In an article titled "Next Stop, Squalor," Smithsonian magazine talks about organized tours of the world's worst slums. (This topic is one that Budget Travel touched on in its 2004 article, "Reality Tours to the Emerging World.")
Poverty tourism is the most common label used to describe the trend in tours that allow travelers to see the wretched of the earth up-close. Some folks--though not BT--also call the trend "poorism."
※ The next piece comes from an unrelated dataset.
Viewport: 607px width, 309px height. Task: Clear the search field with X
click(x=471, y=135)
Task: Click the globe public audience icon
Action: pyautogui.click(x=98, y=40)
As Smithsonian's article points out: "For years, tour operators have been escorting foreign visitors through Rio de Janeiro's infamous favelas, with their drug gangs and ocean views, and the vast townships outside Cape Town and Johannesburg, where tourists are invited to mix with South Africans at one of the illicit beer halls known as shebeens. A nonprofit group in New Delhi charges tourists for guided walks through the railway station, to raise money for the street children who haunt its platforms."
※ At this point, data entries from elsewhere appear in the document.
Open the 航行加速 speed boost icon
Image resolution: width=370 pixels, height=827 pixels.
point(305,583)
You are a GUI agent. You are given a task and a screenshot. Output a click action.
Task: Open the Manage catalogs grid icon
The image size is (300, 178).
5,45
Poverty tours give some people a case of the squirms. To wit: A new tour of the Dharavi slum in Mumbai (formerly Bombay) India, which is reputedly the largest slum in Asia, has been criticized by some Indian newspapers, such as Mumbai-based Mid-Day as being exploitative. The tour company, Reality Tours and Travel, counters by saying that its walking tour is educational, and its website points out that 80 percent of its profits after tax are donated to local charitable agencies.
Smithsonian's article is, on balance, favorable to slum tours. The author John Lancaster, took a tour of the Dharavi slum in Mumbai (formerly Bombay), India. He writes: "It seemed to me that the purpose of the tour was not to generate pity, but understanding."